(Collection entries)
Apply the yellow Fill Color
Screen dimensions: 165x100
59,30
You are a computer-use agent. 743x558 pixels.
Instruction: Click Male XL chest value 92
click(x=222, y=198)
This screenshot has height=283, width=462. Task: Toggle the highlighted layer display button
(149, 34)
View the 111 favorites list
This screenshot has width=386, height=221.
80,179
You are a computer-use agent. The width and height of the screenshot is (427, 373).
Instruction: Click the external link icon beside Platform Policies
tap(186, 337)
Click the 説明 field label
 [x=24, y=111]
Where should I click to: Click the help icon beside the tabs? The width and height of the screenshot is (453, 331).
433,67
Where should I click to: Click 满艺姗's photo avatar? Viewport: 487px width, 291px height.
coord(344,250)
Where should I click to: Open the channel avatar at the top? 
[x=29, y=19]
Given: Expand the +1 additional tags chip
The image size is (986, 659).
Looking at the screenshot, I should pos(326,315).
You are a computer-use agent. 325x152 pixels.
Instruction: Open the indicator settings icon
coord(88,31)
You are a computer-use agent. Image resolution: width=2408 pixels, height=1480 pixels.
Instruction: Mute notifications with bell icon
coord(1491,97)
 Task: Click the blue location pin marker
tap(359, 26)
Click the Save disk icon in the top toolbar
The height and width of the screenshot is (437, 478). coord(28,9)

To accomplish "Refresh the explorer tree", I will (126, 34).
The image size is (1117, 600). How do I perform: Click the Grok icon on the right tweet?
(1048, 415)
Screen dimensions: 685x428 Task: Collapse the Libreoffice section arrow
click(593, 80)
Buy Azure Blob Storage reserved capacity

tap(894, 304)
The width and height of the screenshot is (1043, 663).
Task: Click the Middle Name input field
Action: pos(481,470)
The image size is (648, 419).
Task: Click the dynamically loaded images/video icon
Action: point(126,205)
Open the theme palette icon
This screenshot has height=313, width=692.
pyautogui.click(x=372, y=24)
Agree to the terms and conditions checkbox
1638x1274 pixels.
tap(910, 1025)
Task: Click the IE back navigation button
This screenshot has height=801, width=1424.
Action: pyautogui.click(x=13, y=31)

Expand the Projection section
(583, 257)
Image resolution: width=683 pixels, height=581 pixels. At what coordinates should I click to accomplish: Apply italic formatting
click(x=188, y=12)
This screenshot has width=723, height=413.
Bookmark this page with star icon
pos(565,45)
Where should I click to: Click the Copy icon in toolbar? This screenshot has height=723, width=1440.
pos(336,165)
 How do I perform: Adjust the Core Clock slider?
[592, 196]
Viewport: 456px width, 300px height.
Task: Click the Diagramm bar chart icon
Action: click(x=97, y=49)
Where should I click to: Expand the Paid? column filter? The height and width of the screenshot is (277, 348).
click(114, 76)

* [WHAT IS NEEDED]:
Present every line of the listing above as a numbered list, skipping any blank lines.

* [TASK ANSWER]:
1. Apply the yellow Fill Color
2. Screen dimensions: 165x100
3. 59,30
4. You are a computer-use agent. 743x558 pixels.
5. Instruction: Click Male XL chest value 92
6. click(x=222, y=198)
7. This screenshot has height=283, width=462. Task: Toggle the highlighted layer display button
8. (149, 34)
9. View the 111 favorites list
10. This screenshot has width=386, height=221.
11. 80,179
12. You are a computer-use agent. The width and height of the screenshot is (427, 373).
13. Instruction: Click the external link icon beside Platform Policies
14. tap(186, 337)
15. Click the 説明 field label
16.  [x=24, y=111]
17. Where should I click to: Click the help icon beside the tabs? The width and height of the screenshot is (453, 331).
18. 433,67
19. Where should I click to: Click 满艺姗's photo avatar? Viewport: 487px width, 291px height.
20. coord(344,250)
21. Where should I click to: Open the channel avatar at the top? 
22. [x=29, y=19]
23. Given: Expand the +1 additional tags chip
24. The image size is (986, 659).
25. Looking at the screenshot, I should pos(326,315).
26. You are a computer-use agent. 325x152 pixels.
27. Instruction: Open the indicator settings icon
28. coord(88,31)
29. You are a computer-use agent. Image resolution: width=2408 pixels, height=1480 pixels.
30. Instruction: Mute notifications with bell icon
31. coord(1491,97)
32.  Task: Click the blue location pin marker
33. tap(359, 26)
34. Click the Save disk icon in the top toolbar
35. The height and width of the screenshot is (437, 478). coord(28,9)
36. To accomplish "Refresh the explorer tree", I will (126, 34).
37. The image size is (1117, 600). How do I perform: Click the Grok icon on the right tweet?
38. (1048, 415)
39. Screen dimensions: 685x428 Task: Collapse the Libreoffice section arrow
40. click(593, 80)
41. Buy Azure Blob Storage reserved capacity
42. tap(894, 304)
43. The width and height of the screenshot is (1043, 663).
44. Task: Click the Middle Name input field
45. Action: pos(481,470)
46. The image size is (648, 419).
47. Task: Click the dynamically loaded images/video icon
48. Action: point(126,205)
49. Open the theme palette icon
50. This screenshot has height=313, width=692.
51. pyautogui.click(x=372, y=24)
52. Agree to the terms and conditions checkbox
53. 1638x1274 pixels.
54. tap(910, 1025)
55. Task: Click the IE back navigation button
56. This screenshot has height=801, width=1424.
57. Action: pyautogui.click(x=13, y=31)
58. Expand the Projection section
59. (583, 257)
60. Image resolution: width=683 pixels, height=581 pixels. At what coordinates should I click to accomplish: Apply italic formatting
61. click(x=188, y=12)
62. This screenshot has width=723, height=413.
63. Bookmark this page with star icon
64. pos(565,45)
65. Where should I click to: Click the Copy icon in toolbar? This screenshot has height=723, width=1440.
66. pos(336,165)
67.  How do I perform: Adjust the Core Clock slider?
68. [592, 196]
69. Viewport: 456px width, 300px height.
70. Task: Click the Diagramm bar chart icon
71. Action: click(x=97, y=49)
72. Where should I click to: Expand the Paid? column filter? The height and width of the screenshot is (277, 348).
73. click(114, 76)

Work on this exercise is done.